Lines listed in a dataset:
--- BEGIN ---

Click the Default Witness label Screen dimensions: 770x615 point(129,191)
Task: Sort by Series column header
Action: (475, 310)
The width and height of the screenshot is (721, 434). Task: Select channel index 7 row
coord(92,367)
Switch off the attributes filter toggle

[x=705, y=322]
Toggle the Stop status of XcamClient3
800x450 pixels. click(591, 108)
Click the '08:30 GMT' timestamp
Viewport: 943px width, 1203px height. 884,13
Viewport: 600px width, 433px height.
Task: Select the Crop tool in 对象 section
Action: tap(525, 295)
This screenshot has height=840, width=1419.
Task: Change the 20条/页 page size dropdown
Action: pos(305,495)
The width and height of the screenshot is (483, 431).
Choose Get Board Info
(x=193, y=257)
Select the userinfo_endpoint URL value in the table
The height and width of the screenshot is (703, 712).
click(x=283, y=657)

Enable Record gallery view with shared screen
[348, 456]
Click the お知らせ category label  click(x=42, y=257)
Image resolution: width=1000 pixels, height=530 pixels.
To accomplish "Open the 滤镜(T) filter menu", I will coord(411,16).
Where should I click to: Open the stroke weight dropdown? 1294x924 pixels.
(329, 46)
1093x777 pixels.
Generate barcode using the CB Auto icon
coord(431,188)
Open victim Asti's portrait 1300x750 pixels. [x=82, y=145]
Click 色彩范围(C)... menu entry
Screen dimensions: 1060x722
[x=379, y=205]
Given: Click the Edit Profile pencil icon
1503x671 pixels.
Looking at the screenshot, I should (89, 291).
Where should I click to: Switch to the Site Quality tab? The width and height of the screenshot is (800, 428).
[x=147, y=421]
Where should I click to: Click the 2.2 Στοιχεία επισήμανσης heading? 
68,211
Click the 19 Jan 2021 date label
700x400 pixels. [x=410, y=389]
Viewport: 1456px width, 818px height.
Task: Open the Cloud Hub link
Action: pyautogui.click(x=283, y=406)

--- END ---

Please rewrite every line above as a numbered list, leaving out the blank lines.

*Result of the task*
1. Click the Default Witness label Screen dimensions: 770x615 point(129,191)
2. Task: Sort by Series column header
3. Action: (475, 310)
4. The width and height of the screenshot is (721, 434). Task: Select channel index 7 row
5. coord(92,367)
6. Switch off the attributes filter toggle
7. [x=705, y=322]
8. Toggle the Stop status of XcamClient3
9. 800x450 pixels. click(591, 108)
10. Click the '08:30 GMT' timestamp
11. Viewport: 943px width, 1203px height. 884,13
12. Viewport: 600px width, 433px height.
13. Task: Select the Crop tool in 对象 section
14. Action: tap(525, 295)
15. This screenshot has height=840, width=1419.
16. Task: Change the 20条/页 page size dropdown
17. Action: pos(305,495)
18. The width and height of the screenshot is (483, 431).
19. Choose Get Board Info
20. (x=193, y=257)
21. Select the userinfo_endpoint URL value in the table
22. The height and width of the screenshot is (703, 712).
23. click(x=283, y=657)
24. Enable Record gallery view with shared screen
25. [348, 456]
26. Click the お知らせ category label  click(x=42, y=257)
27. Image resolution: width=1000 pixels, height=530 pixels.
28. To accomplish "Open the 滤镜(T) filter menu", I will coord(411,16).
29. Where should I click to: Open the stroke weight dropdown? 1294x924 pixels.
30. (329, 46)
31. 1093x777 pixels.
32. Generate barcode using the CB Auto icon
33. coord(431,188)
34. Open victim Asti's portrait 1300x750 pixels. [x=82, y=145]
35. Click 色彩范围(C)... menu entry
36. Screen dimensions: 1060x722
37. [x=379, y=205]
38. Given: Click the Edit Profile pencil icon
39. 1503x671 pixels.
40. Looking at the screenshot, I should (89, 291).
41. Where should I click to: Switch to the Site Quality tab? The width and height of the screenshot is (800, 428).
42. [x=147, y=421]
43. Where should I click to: Click the 2.2 Στοιχεία επισήμανσης heading? 
44. 68,211
45. Click the 19 Jan 2021 date label
46. 700x400 pixels. [x=410, y=389]
47. Viewport: 1456px width, 818px height.
48. Task: Open the Cloud Hub link
49. Action: pyautogui.click(x=283, y=406)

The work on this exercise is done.